Located in Township 25 North, Range 13 West, Section 11, Dacoma lies sixteen miles southeast of Alva, county seat of Woods County. The community is located on land homesteaded by two African Americans, Nathan Dedman and Frank Kinberling. The town was platted, with a locust tree marking each block’s corner, in August 1904. The original post office name of Zula was changed to Dacoma, a combination of Dakota and Oklahoma, in October 1904. Postal officials used a “c” instead of the proposed “k” in the name.
Numerous business establishments served homesteaders’ needs. Among them, the Whittet Grocery still operated at the end of the twentieth century. The early-day Bank of Dacoma, the Dacoma Enterprise newspaper, a livery stable, a lumberyard, various mercantile stores, blacksmith shops, and so forth flourished but disappeared over the years. Dacoma was in the center of fertile land ideal for growing winter wheat. Five large elevators annually marketed more than five hundred thousand bushels. Early elevators included the Choctaw Grain Company, Enid Milling, and Farmers’ Milling, producer of “The Pride of Dacoma” flour.
Dacoma served the surrounding county as a popular entertainment venue. The Woods County Free Fair was held in town from 1912 to 1921. Chautauqua performers presented monthly programs. For years, outstanding high school basketball teams enjoyed community support. Since 1986 a unique “Third of July Blowout Celebration” has annually attracted 1,500 to 2,000 visitors to a town of fewer than two hundred people. The Dacoma Business Advantage Center, an Oklahoma Department of Commerce–certified small business incubator developed by the town of Dacoma and the Woods/Alfalfa County Community Coalition during the 1990s, is the state’s first incubator to offer a commercial kitchen for food processing.

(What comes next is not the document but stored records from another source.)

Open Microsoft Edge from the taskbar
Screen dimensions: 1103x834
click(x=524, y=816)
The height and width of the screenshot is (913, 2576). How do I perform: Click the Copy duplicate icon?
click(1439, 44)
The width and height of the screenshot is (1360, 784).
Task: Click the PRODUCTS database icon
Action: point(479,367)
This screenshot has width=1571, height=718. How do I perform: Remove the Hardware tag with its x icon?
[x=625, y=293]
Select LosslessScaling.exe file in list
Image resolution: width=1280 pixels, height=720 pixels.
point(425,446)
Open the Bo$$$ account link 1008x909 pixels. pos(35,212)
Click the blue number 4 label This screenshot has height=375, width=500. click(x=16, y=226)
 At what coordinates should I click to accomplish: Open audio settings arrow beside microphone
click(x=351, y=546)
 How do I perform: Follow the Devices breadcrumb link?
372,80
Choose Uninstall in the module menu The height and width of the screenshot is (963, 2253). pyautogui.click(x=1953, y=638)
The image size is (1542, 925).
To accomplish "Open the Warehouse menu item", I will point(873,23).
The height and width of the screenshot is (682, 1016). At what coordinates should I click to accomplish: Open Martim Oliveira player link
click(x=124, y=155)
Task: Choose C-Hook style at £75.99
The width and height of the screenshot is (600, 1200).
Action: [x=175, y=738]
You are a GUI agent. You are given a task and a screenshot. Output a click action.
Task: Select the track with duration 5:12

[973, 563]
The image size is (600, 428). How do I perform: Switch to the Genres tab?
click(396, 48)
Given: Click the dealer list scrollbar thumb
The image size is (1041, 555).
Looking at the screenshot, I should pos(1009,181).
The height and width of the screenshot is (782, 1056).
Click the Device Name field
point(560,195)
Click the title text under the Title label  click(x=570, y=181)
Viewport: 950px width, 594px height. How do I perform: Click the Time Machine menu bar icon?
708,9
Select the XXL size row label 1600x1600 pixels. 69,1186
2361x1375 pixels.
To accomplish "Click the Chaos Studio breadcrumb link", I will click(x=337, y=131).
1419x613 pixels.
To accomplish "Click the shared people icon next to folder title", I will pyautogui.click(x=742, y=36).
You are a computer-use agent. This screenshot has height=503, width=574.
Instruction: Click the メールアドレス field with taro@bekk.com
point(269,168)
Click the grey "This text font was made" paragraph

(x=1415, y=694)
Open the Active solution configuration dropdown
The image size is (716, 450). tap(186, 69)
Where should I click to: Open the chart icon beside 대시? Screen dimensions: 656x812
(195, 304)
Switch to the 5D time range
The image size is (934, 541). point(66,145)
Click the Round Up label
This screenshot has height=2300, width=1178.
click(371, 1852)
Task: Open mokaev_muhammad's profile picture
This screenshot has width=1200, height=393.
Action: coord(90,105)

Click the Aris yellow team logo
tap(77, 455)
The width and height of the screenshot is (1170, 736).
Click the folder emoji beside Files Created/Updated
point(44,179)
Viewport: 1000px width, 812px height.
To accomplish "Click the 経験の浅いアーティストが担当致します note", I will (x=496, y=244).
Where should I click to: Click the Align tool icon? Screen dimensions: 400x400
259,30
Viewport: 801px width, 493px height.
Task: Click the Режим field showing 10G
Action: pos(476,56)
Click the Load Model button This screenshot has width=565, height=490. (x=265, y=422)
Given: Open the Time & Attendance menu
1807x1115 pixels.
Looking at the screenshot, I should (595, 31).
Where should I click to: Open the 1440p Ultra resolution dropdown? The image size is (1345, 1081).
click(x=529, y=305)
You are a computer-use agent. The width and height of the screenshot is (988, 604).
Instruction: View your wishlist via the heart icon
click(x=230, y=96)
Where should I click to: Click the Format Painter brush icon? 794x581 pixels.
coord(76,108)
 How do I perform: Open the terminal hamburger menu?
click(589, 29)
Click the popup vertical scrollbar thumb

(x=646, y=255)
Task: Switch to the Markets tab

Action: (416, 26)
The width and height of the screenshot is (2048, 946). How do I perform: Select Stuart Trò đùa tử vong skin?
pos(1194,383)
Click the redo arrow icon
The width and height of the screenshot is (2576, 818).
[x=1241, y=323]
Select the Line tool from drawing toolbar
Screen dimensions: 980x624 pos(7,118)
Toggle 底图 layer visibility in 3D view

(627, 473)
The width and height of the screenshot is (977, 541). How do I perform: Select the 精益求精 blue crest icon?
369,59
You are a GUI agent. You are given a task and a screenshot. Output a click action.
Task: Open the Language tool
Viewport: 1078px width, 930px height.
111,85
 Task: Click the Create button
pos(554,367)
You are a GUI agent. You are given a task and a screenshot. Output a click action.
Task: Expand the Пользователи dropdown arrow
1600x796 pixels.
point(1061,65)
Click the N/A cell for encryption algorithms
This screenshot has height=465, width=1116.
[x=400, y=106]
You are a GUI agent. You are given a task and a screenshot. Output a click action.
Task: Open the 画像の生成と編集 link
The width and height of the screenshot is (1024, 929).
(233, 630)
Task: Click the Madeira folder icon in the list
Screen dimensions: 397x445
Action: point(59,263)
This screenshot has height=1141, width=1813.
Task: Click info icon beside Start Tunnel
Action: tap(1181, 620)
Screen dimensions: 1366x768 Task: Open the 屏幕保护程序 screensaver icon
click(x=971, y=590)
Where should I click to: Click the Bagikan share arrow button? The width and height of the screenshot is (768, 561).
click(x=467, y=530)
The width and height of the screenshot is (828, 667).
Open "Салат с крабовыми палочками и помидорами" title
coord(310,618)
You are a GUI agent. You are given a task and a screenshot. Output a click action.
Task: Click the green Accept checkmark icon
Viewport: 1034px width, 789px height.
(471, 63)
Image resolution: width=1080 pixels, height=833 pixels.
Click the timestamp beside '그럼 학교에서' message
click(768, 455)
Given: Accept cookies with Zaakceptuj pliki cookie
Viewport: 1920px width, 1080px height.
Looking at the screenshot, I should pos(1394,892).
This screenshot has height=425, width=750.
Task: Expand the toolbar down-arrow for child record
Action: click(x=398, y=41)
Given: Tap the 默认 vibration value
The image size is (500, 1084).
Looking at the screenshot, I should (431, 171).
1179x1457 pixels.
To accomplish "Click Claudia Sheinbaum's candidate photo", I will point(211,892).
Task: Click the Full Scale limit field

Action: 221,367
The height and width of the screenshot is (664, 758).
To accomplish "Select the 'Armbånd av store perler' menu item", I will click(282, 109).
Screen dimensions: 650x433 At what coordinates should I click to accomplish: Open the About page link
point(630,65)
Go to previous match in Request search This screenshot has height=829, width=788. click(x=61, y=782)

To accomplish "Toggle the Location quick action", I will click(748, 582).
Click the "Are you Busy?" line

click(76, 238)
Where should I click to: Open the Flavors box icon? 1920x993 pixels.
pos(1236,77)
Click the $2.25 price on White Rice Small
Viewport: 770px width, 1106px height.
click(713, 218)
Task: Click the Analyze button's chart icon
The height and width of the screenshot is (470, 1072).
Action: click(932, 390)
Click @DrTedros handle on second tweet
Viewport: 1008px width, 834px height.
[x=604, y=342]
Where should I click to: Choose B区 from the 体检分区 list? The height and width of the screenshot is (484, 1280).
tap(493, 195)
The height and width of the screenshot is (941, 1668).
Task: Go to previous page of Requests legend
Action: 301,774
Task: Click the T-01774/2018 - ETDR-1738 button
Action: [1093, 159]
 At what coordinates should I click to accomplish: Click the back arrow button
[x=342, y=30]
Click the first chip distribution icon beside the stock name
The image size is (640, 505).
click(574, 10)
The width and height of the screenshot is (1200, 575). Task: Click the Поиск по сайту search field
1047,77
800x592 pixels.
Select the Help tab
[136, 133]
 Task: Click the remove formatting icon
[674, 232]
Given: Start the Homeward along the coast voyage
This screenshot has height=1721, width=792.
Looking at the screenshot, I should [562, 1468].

Dacoma’s population, never large, stood at 146 in 1910 and 265 in 1920, peaked at 332 in 1930, and slowly declined. In 1990 the U.S. Census recorded 182 persons and in 2000, 148. As the twenty-first century began, many of the residents still claimed descent from the early settlers. The fertile land that attracted early settlers still provided wheat, alfalfa, and feed grains for livestock, and agriculture remains the community’s economic base. The 2010 census recorded 107 residents.